Les Républicains sont pourtant dans une situation encore bien fragile pour affronter de nouvelles élections législatives. Nicolas Sarkozy y dédramatise aussi l'émergence d'une majorité décrochée par le Rassemblement national en incluant celui-ci dans « l'arc républicain ». L'un des principaux objectifs de Marine Le Pen est pourtant de remplacer la droite.
La question est devenue ritournelle : à quoi joue l'ex-patron de LR ? Dans l'entourage de Bruno Retailleau, on le soupçonne d'envoyer des signaux à l'électorat RN pour donner un coup de main à son fils Louis Sarkozy, candidat aux municipales à Menton, ville solidement frontiste. Agacé mais courtois, Bruno Retailleau n'avait pas grand-chose à répondre à son interlocuteur, si ce n'est qu'il le desservait et que le timing n'était « pas du tout le bon ».
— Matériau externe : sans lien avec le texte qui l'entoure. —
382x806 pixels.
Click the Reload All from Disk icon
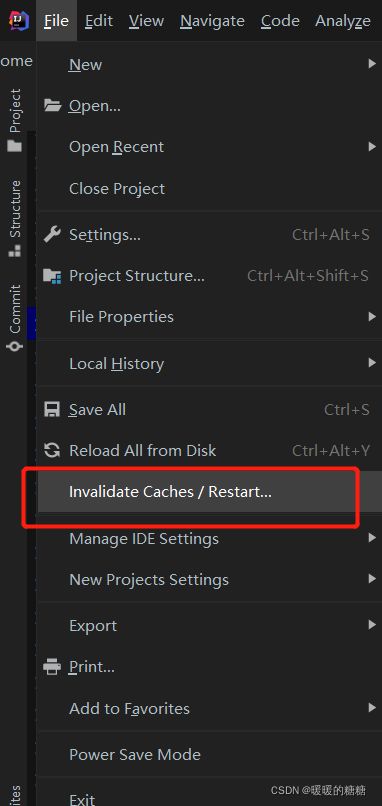[x=52, y=451]
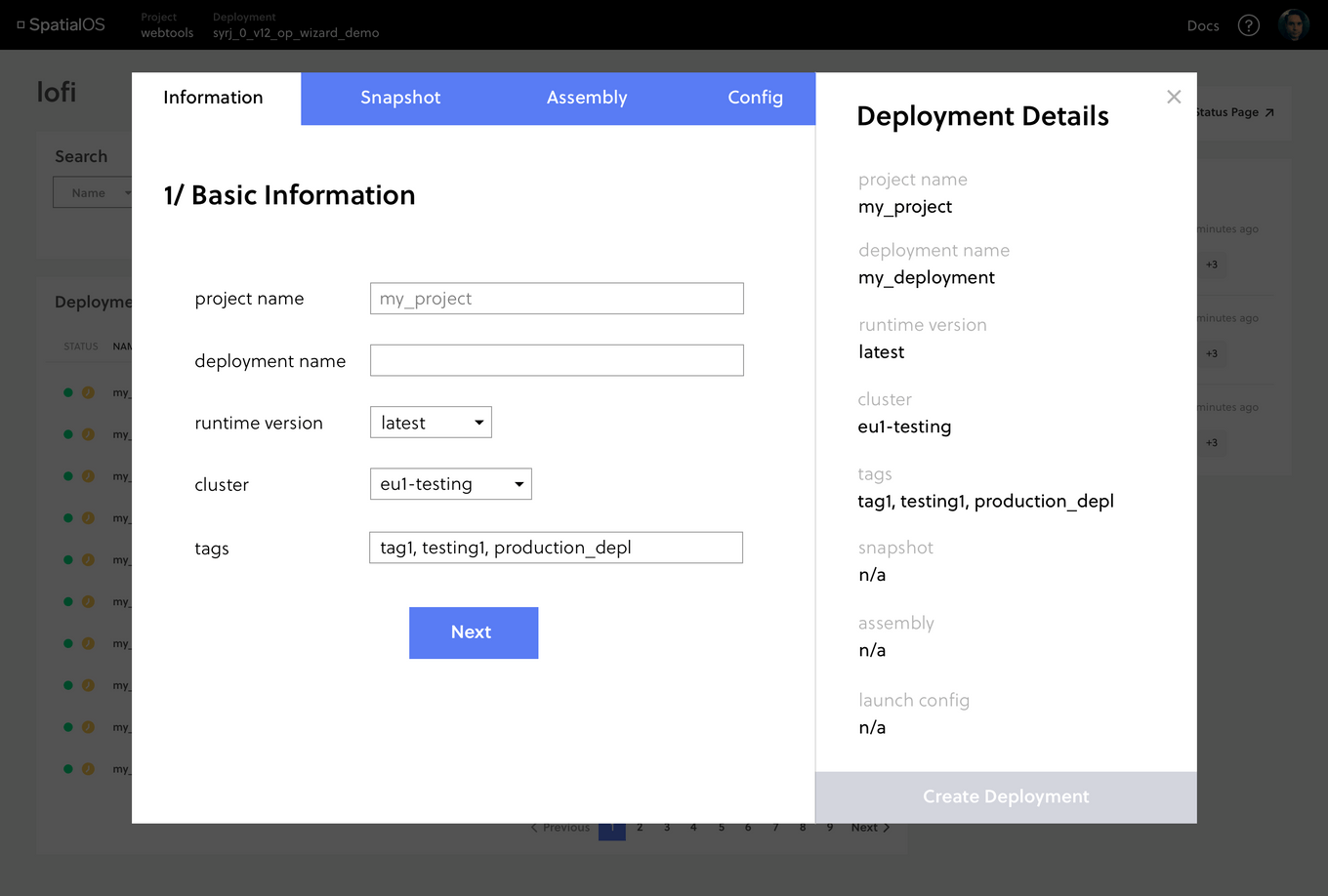Select page 4 in the pagination
Screen dimensions: 1328x896
tap(693, 827)
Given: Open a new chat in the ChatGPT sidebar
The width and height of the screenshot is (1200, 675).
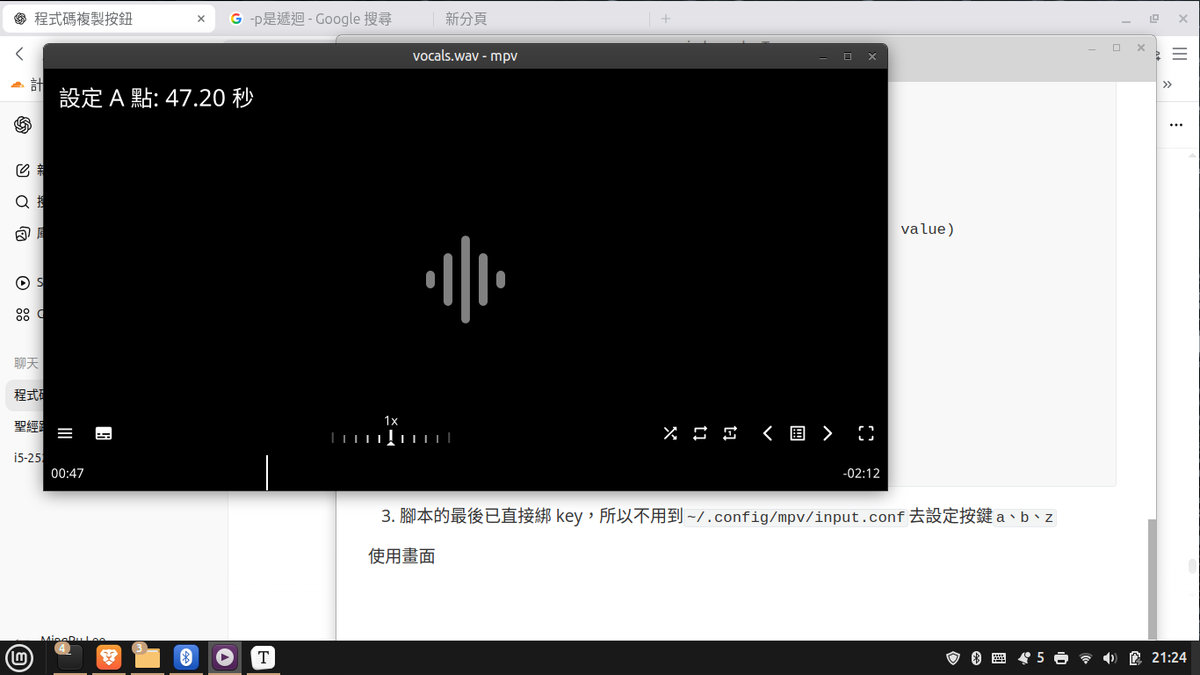Looking at the screenshot, I should [22, 169].
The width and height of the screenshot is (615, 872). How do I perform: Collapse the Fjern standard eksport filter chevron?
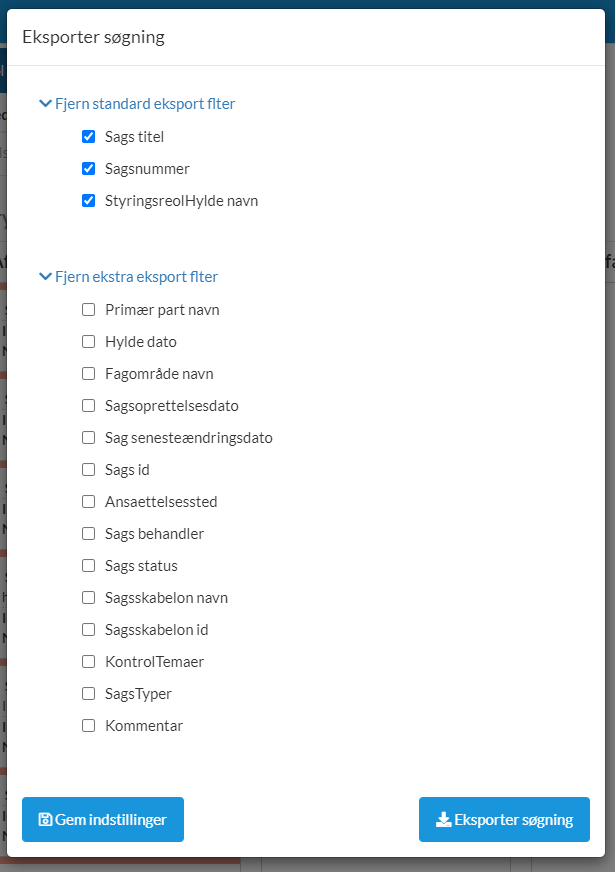pyautogui.click(x=45, y=103)
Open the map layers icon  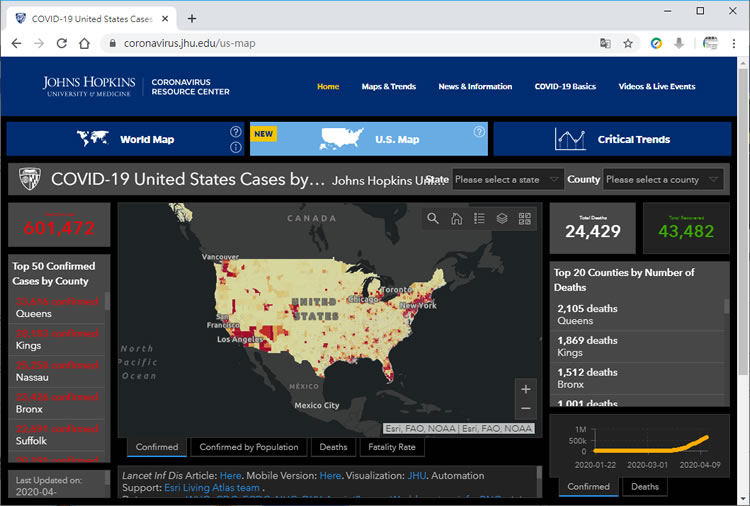tap(502, 219)

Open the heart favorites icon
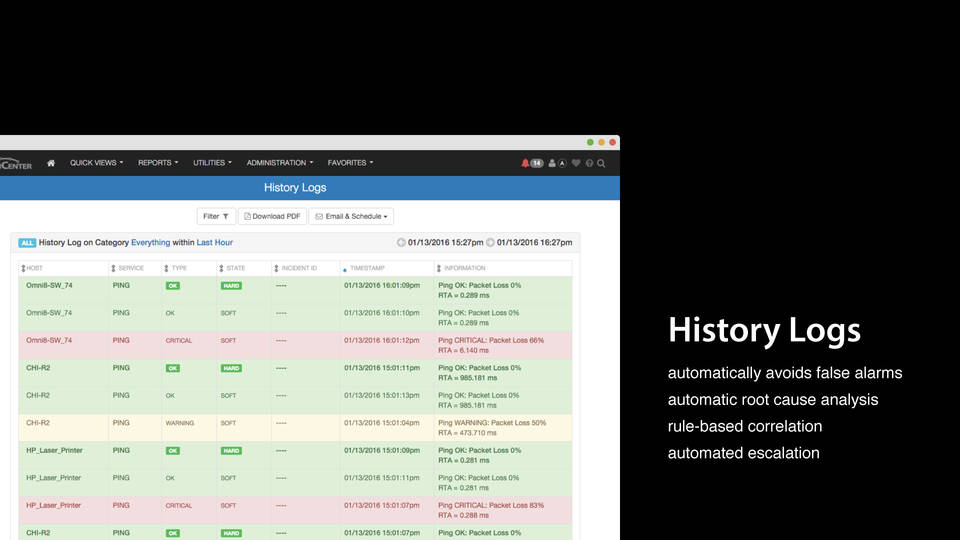(576, 163)
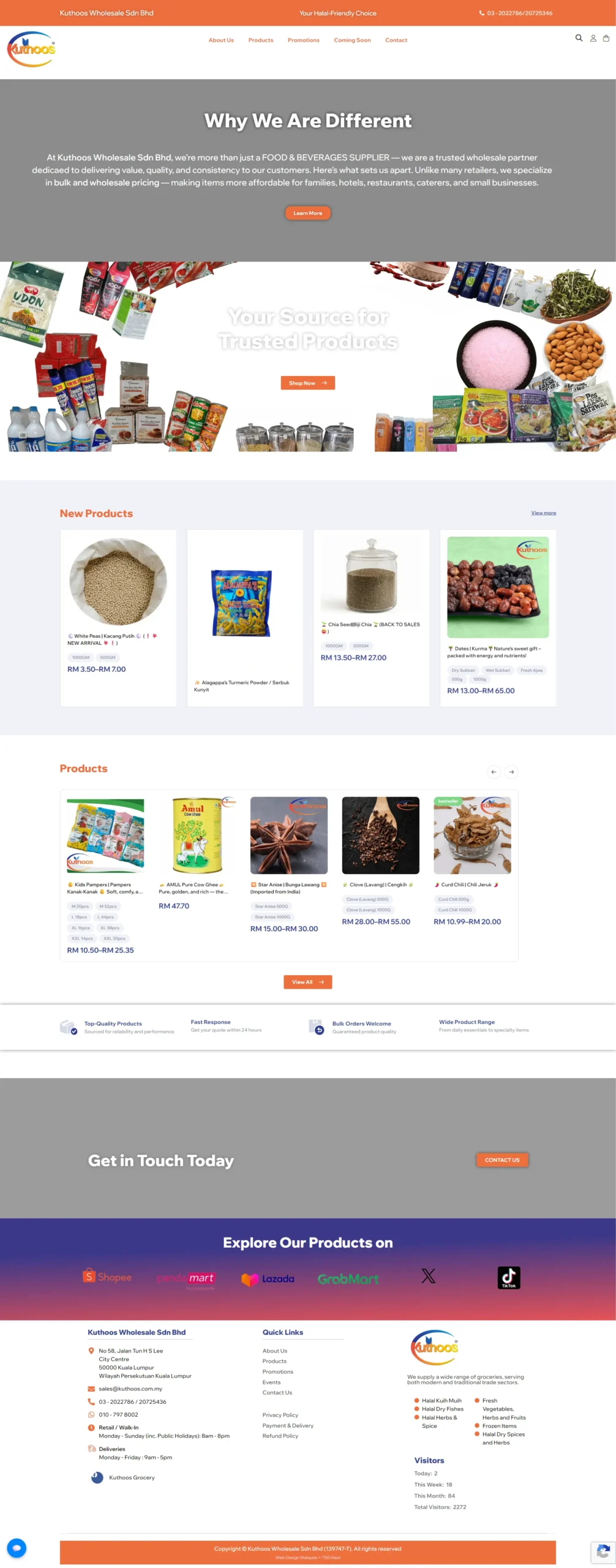The height and width of the screenshot is (1568, 616).
Task: Open the Shopee store logo
Action: 107,1276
On peut le comprendre. Depuis que François Bayrou a stupéfié la classe politique en annonçant qu'il se soumettrait à un vote de confiance, le Vendéen a enchaîné les peaux de banane au sein de son propre camp. Un test prématuré de son assise, incontestable au vu de sa nette victoire du printemps face à Laurent Wauquiez, mais fragilisée par les désaccords internes aux Républicains quant à la nécessité de gouverner avec le centre et la Macronie.